Christopher said:
The "tribe" notion comes from an early European belief that the Native Americans might be a lost tribe of Israel. Although Native Americans didn't traditionally organize their cultures along tribal lines based on blood inheritance, they were forced to begin doing so by United States laws that assumed they followed such a model and therefore assigned territorial and other rights on the basis of "tribal" affiliation. The only way they could keep the rights to their own land was by convincing the US government that they had an ancestral, tribal claim to it. So their lives ended up becoming organized along tribal lines out of necessity rather than tradition.
Do you have a source for this, Christopher? Because this doesn't quite jive with my recollection, though goodness knows I've misrecollected before. And I also think it would depend on the particular culture we're talking about - there were significant differences from tribe to tribe, naturally.
It comes from the class on Native American history I took in college. I don't have a specific text to cite, just my memory of lectures. Indeed, one of the problems we faced in that course was that there aren't a lot of available texts on the subject because it doesn't get covered enough in academia. So it doesn't surprise me that a lot of this might not be widely known.
Of course, a lot depends on one's definition of "tribe." At least some American Indians were definitely subdivided into...well, let's call it "distinctive cultures" - Navajos, for example, divided (and some might still do this for all I know - it's many years since I visited Navajoland) the world into "us" and "them," and "us" was definitely and specifically Navajos. I think that preceded resettlement and all that crap, but of course it's hard to be sure. Is a "tribe" the same thing as a "distinctive culture"? I guess it kind of depends.
A tribe is defined as a group of people sharing a common ancestry. A distinctive culture is just that, a culture. Tribes are defined on the basis of heredity. Under US law, in order to claim the rights afforded to a given Native American "tribe," you have to demonstrate to the satisfaction of the government that you are related to that tribe by blood. Which is different from the traditional Native American practice (at least among Algonquian/Mississippian peoples) to define cultural affiliation independently of heredity. I never said they didn't define themselves as distinct and separate cultures, just that those definitions weren't based on genetics. A given culture could have members of multiple different genetic backgrounds. For instance, the way a breakaway group of Creeks who migrated to Florida merged with free Africans and escaped slaves in the same region to form the Seminole nation. The fact that their ancestors belonged to different ethnicities, even came from different continents, wasn't (and isn't) relevant to their shared cultural identity.
The Navajos (and other tribes, too) refer routinely to the Navajo Nation - that's what's on their website. Tribe...nation...distinctive culture...I for one am pretty sure I couldn't come up with definitive definitions that would adequately differentiate between these.

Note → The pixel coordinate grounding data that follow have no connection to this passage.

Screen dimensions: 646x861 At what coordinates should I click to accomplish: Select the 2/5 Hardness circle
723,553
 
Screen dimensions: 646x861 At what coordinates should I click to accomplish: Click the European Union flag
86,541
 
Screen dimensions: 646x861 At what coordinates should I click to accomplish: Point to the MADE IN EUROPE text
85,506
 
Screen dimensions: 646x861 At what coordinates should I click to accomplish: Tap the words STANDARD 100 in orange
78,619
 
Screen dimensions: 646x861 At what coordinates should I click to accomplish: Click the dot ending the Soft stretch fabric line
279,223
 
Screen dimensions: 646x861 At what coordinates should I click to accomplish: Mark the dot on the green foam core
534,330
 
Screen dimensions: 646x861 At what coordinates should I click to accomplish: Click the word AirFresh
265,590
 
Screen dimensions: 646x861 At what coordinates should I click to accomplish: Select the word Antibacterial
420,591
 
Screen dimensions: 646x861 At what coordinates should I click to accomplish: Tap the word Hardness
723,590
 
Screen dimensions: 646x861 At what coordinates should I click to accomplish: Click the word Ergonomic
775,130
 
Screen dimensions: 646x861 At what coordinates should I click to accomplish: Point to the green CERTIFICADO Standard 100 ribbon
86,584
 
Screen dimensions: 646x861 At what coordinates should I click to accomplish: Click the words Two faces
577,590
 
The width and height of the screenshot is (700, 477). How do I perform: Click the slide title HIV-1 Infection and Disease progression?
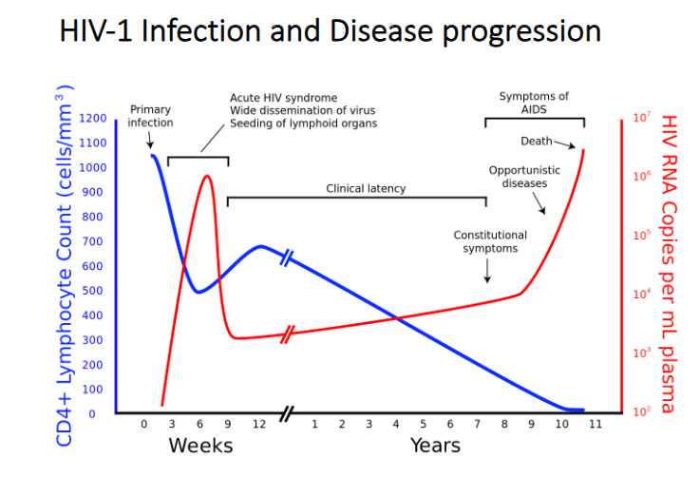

There is a clear differentiation if the terms are defined technically. A tribe is a group of people who live together in a community defined on the basis of shared heredity, biological relationship. It's a kin group larger than a clan or family. A nation, in modern terms, is a political entity, a sovereign state consisting of people with a shared identity, an identity that can be based in common ethnicity, common culture, common beliefs, common language, or whatever. A culture is something much broader and less specific -- the behaviors, beliefs, values, creations, arts, and institutions that characterize a community or society. Tribes and nations
have cultures, because every human community has a culture, but the definition of culture is not limited to those two things, and those two things are not identical to one another at all.
And as I said, the way Native Americans define their culture has changed over the past couple of centuries in response to changing demands and circumstances. They define their cultures in tribal terms today because they've had to -- it's the only way they can claim any rights under the US laws based on the assumption that they're tribally organized. So they've had a vested interest in embracing tribe-based identities. So what started out as a misunderstanding several centuries ago has retroactively become the truth today. As for the Navajo Nation, the modern concept of a nation as a distinct political entity originated during the French Revolution and was adopted by other cultures over time. The Navajo defined themselves as a nation as a way of competing for political standing with the United States. To be able to stand up to that nation and engage with them politically, diplomatically, and economically, they had to engage on the same terms, by asserting their own nationhood and the territorial and other rights that go with it.
This is what happens when cultures interact. They change. They adapt to new circumstances. And after an adaptation has been in place for a couple of generations, people just assume it's the way they've always been. It's always a mistake to assume that the beliefs, values, and customs a culture has today are the same ones it had in the distant past before it was contacted by other societies. Even before contact, any given culture would be a dynamic thing, going through growth and change over time. This is a point that was driven home repeatedly in my Native American history courses.